Let’s not bring Boise into this, Jed. What happens in Idaho stays in Idaho.
Talk about depth, but what about how teams that are left have star power where’s that on the priority list?
Star power? You don’t think Esteban Quiroz is a star?
That’s a great question. It comes down to timing. You need to add those players at the right time. No question those caliber players can swing a playoff series but you have to make sure you sign those players at the right time.
You know when the right time to acquire great players is?
Any time. Waiting is for morons. Great players don’t come available very often, so you go get them whenever you can. It’s like when the Dodgers traded for Mookie Betts and fans said, “They don’t need him.” How dumb was that thought?
How much of the bad base running is inexperience versus coaching?
Uh…both?
Some of it.
Same thing.
When you struggle to score you push the envelope. We talk it through. I don’t blame coaching but it’s going to be a real focus on our decisions, in spring training and next year.
Here’s something else to work on in spring training. How about improving your base running by making your third base coach stop hiding on his belly in the grass?
How did you think the first year of PitchCom went?
How did it go? The Cubs innovated putting the transmitter on a guy’s shin guards! They are the best.
It looks like at times in the playoffs like it’s not loud enough. I look forward to having that problem. It’s been really good and it cuts down on sign stealing paranoia and trying to disguise it and slowing things done.
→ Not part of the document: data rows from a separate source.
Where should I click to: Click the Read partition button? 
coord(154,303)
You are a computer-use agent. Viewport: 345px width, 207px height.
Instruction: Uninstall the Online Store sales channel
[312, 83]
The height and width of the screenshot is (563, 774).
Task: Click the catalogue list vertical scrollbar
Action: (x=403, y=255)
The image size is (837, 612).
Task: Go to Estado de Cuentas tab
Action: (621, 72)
The pitch clock made a lot of minor league games more enjoyable and that and Pitch Com will help that.
Wade Miley. Smyly? Do you want them back?
How about a rotation where all of the names rhyme? That’d be cute!
Every day Wade pitches is a great day for all of us.
All nine of them?
It was unfortunate for us that he didn’t pitch often enough. So many guys on a new to a team would probably have left to go rehab somewhere else. The way he is as a person, he felt he wanted to make his money somehow and he was great at team building and working young guys. I wish I’d seen him pitch more, but I couldn’t leave the year with a higher opinion of a person.
Nothing endears a pitcher to a team like not pitching.
With Drew, he had a stretch out of the All-Star break to the last couple of weeks. He was outstanding. The time he got things going he was really good. With both guys in the right setup we’d like to have them back. They have positive impact on the organization. There’s no finish line on adding guys who can make starts in the big leagues and add to your culture.
This seems like Jed saying, “If they want to come back for cheap, sure, why not?”
How’s Ed Howard?
Possibly ambulatory?
He’s starting to move around.
Starting to?
The injury was a long road but he’s worked like crazy to come back. We’re excited to see him on the field soon and hopefully in spring training.
Are you looking to add a closer?
The way our bullpen is set up we’re not there yet, so there will be a focus on bringing in a veteran presence whether it’s closing or not. It’s important to bring in external options.
I hear Aroldis is available again.
Well, that was an eventful media session with Jed for once. I’m sure there will be many more this offseason as the Cubs sign all those big free agents.
Right?
I think when Jed talked about the run prevention at the end of the year, he meant having Bote, McKinstry and Rivas in the lineup each night.